En parallèle des dizaines d'autres ont pris la fuite, souvent avec leurs famille bosniaque, pour demander l'asile, essentiellement en Suisse, Grande-Bretagne, Italie, Suède.
Seule la Grande-Bretagne a accepté à ce jour d'octroyer des statuts de réfugiés, notamment à des ex-Bosniaques redevenus Tunisiens, car tous les Tunisiens ayant fait un séjour en Bosnie sont immédiatement torturés et incarcérés à leur retour en Tunisie.
Ceux qui n'ont pas encore perdu la nationalité bosniaque se voient généralement refuser l'asile au motif que la Bosnie fait partie des pays "sûrs"
Actuellement la Bosnie est entrée dans la phase d'expulsions de ces ex-Bosniaques : un Algérien a été renvoyé en 2007 et un Bahreini en 2009.
Un Syrien arrêté en 2008 est au centre de rétention de Lukavica depuis huit mois, rejoint par un Algérien et un Tunisien.
La visite à Sarajevo du vice-Président américain, Joseph Biden en mai 2009, a été l'occasion pour les autorités bosniaques d'afficher leur soutien à la « lutte contre le terrorisme » : une vaste opération de police, largement médiatisée a donné lieu à de nouvelles arrestations et à des descentes spectaculaires dans des domiciles d'ex combattants, pour la plupart ayant déjà quitté le pays ou en passe de le faire.

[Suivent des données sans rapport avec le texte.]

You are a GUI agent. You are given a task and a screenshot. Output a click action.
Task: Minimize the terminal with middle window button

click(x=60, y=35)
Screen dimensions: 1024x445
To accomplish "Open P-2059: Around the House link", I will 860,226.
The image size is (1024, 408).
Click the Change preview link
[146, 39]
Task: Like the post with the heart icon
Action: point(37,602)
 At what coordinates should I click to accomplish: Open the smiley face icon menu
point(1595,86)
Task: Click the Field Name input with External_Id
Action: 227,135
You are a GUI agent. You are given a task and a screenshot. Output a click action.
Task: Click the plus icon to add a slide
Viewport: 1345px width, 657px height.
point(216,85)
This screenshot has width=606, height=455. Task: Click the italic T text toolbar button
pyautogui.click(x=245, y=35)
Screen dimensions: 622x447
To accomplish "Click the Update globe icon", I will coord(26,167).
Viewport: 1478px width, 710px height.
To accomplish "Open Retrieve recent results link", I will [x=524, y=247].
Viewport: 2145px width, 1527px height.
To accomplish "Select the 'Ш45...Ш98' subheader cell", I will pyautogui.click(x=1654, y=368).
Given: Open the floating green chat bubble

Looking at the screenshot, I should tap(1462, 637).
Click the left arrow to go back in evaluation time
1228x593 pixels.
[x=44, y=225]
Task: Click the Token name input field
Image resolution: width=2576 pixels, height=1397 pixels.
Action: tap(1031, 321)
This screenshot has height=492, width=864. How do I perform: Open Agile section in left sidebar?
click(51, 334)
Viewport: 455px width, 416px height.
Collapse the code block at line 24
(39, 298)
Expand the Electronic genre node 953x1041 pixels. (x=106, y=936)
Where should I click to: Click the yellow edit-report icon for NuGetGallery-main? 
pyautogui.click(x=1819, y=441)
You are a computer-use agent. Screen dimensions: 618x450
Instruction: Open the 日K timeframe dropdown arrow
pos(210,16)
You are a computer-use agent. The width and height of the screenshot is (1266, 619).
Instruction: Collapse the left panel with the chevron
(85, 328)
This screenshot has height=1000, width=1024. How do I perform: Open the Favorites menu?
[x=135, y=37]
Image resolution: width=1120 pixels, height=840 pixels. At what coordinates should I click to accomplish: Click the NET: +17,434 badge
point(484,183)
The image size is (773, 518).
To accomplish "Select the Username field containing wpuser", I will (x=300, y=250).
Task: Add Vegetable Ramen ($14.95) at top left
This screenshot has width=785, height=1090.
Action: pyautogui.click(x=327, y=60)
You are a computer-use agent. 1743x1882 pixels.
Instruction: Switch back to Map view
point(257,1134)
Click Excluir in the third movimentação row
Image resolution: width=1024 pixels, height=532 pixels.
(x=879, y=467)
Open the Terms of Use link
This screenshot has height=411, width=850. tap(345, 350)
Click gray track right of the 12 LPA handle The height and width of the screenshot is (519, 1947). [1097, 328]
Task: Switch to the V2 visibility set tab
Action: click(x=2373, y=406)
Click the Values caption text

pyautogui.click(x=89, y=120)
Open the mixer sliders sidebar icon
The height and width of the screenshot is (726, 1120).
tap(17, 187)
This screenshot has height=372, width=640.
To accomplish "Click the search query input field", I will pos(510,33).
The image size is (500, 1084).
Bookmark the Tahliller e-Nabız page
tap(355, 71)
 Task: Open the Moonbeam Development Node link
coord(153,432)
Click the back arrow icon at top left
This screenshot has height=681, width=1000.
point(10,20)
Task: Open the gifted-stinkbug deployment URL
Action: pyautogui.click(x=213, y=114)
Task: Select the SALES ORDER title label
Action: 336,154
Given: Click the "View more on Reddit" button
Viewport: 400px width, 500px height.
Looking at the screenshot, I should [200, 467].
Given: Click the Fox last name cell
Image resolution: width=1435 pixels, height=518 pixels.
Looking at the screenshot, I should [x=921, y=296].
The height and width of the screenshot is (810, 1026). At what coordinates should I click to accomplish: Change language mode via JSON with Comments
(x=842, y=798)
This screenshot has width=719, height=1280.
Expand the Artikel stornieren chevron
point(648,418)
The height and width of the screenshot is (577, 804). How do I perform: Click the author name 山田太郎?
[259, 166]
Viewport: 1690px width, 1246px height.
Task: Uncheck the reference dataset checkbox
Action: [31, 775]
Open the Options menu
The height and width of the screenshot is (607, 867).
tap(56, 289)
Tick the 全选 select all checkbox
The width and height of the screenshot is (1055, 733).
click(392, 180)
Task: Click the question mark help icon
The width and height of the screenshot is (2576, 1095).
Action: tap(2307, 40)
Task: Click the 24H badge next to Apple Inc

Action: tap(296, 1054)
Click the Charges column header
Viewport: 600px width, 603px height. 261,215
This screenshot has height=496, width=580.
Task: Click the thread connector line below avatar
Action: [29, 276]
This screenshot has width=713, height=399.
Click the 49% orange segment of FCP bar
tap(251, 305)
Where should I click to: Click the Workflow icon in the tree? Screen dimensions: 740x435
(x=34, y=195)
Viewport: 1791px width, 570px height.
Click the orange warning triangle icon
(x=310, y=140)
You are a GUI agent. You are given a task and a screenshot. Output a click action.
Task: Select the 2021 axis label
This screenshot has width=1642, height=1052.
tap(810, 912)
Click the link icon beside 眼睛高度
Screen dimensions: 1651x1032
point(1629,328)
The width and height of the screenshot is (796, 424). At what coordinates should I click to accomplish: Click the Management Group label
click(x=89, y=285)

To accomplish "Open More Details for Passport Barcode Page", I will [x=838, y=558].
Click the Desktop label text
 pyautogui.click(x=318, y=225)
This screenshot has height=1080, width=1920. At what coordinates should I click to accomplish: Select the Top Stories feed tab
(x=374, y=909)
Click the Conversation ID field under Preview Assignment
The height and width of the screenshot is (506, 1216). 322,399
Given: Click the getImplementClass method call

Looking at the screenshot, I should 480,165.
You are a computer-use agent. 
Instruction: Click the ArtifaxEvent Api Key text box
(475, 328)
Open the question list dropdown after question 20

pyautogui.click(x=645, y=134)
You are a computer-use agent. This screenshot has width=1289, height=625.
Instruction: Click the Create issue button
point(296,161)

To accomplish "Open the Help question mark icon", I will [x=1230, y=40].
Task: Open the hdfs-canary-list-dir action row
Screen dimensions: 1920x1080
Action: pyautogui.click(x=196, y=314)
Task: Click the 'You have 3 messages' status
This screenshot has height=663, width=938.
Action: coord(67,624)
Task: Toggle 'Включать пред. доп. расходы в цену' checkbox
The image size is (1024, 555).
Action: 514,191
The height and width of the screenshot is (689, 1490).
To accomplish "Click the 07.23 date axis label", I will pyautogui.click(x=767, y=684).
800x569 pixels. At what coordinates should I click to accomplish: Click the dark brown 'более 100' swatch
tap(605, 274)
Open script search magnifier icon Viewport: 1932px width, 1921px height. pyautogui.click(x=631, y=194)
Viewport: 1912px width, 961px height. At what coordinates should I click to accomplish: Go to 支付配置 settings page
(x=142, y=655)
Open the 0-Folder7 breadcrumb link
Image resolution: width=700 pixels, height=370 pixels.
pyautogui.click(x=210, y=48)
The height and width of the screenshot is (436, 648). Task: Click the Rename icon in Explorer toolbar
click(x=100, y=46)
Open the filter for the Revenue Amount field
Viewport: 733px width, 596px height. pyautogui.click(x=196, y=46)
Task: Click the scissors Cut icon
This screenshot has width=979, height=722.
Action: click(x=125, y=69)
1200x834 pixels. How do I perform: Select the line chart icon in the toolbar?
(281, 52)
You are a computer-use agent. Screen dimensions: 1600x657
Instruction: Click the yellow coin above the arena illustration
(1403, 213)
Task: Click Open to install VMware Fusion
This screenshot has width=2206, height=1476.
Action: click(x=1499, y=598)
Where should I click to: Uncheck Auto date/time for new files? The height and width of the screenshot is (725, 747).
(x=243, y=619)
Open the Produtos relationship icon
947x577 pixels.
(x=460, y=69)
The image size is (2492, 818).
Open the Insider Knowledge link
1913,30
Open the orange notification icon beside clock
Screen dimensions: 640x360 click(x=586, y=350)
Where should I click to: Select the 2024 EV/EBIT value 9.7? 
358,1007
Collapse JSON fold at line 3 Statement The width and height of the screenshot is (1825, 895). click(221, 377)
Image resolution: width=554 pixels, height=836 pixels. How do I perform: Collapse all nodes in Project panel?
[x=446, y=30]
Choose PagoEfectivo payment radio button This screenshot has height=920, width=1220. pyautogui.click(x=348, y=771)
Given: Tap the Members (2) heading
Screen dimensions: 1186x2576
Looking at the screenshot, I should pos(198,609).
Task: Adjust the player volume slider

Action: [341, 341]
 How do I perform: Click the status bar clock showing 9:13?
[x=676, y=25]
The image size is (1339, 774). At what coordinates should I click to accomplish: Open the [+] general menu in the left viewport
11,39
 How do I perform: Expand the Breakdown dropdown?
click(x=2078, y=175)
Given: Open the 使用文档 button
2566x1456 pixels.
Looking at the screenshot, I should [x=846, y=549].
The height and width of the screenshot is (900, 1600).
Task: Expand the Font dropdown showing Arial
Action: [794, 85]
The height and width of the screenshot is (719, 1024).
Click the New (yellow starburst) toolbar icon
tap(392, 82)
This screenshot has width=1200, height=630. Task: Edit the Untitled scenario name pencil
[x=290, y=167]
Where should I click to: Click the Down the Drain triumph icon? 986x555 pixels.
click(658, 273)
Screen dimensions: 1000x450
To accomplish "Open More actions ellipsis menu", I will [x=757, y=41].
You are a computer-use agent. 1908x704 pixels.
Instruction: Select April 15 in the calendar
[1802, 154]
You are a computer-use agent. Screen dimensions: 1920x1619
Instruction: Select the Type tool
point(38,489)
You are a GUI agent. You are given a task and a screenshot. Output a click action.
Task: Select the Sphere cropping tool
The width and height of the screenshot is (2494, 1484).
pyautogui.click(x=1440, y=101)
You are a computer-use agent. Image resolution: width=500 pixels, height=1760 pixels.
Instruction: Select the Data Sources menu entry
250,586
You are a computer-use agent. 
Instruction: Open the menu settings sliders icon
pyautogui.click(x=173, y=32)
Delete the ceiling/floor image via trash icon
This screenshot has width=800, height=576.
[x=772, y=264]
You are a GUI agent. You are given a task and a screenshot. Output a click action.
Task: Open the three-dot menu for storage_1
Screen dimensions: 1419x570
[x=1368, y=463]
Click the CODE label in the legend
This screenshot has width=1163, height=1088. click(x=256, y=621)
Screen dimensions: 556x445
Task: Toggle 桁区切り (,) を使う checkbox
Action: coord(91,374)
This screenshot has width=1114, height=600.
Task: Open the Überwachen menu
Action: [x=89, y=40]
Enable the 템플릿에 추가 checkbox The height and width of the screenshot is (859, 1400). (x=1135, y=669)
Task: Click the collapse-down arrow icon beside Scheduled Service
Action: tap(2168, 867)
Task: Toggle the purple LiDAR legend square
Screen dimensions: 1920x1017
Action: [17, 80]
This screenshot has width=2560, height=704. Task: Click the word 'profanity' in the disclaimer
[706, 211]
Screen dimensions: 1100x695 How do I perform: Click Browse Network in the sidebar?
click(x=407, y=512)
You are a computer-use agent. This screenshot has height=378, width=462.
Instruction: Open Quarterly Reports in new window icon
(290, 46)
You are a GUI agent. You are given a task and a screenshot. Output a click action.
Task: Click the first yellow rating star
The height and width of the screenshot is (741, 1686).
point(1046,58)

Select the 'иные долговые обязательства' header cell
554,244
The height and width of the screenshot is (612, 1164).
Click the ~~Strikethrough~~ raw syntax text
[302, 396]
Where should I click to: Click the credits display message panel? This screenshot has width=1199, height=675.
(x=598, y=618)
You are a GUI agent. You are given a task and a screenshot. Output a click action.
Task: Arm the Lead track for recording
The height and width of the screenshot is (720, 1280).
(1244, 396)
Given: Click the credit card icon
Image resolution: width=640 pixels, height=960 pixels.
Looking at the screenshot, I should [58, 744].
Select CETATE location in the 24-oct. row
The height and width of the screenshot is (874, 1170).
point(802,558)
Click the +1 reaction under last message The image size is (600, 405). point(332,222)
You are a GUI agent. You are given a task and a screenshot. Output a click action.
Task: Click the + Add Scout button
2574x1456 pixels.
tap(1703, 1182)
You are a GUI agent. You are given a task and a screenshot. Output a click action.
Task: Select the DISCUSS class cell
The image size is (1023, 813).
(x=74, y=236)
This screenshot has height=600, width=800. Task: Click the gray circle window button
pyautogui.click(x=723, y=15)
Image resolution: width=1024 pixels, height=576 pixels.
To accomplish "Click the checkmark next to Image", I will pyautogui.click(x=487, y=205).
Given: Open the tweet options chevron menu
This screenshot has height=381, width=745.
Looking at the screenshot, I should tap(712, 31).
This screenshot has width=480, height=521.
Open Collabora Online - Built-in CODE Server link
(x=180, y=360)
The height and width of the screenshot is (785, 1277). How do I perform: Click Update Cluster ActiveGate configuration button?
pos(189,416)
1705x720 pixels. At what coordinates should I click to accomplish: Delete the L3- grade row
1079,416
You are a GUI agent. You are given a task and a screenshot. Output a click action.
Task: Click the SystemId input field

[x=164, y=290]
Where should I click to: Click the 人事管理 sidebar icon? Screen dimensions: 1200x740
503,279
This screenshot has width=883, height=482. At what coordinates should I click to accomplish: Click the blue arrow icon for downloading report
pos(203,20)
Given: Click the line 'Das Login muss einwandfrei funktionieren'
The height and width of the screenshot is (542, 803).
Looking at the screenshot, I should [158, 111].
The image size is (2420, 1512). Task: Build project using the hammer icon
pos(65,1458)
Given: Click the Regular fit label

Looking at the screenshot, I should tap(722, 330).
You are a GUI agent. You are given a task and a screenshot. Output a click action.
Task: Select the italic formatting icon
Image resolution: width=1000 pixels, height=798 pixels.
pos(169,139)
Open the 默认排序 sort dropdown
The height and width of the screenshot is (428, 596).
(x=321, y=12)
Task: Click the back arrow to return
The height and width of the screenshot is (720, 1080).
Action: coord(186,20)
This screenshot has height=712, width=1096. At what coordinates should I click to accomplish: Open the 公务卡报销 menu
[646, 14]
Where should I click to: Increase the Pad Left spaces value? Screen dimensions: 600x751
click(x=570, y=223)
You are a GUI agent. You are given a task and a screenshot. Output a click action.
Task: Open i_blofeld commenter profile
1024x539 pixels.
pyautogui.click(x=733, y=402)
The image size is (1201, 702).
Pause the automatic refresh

Considérés soudainement comme une menace pour la sécurité du pays, ces ex Bosniaques risquent la torture, voire la mort, car les pays où ils seront renvoyés n'ont pas aboli la peine capitale.
A l'heure où l'Europe discute des conditions d'accueil des ex-détenus de Guantanamo, où la France accueille un Algérien de Guantanamo, faut-il rappeler que ce dernier, Lakhdar Boumediene, avait été livré par .... la Bosnie aux forces américaines, puis déchu de sa nationalité en vertu de la loi que nous venons de commenter.
En somme, pendant que l'Europe accueille un ex-Bosniaque, ses élus donnent un blanc-seing à leur représentant en Bosnie, Valentin Insko, pour avaliser la politique de renvoi de centaines de parias vers la torture et la mort, vers les Guantanamo de Syrie, de Tunisie, d'Irak ou d'Algérie.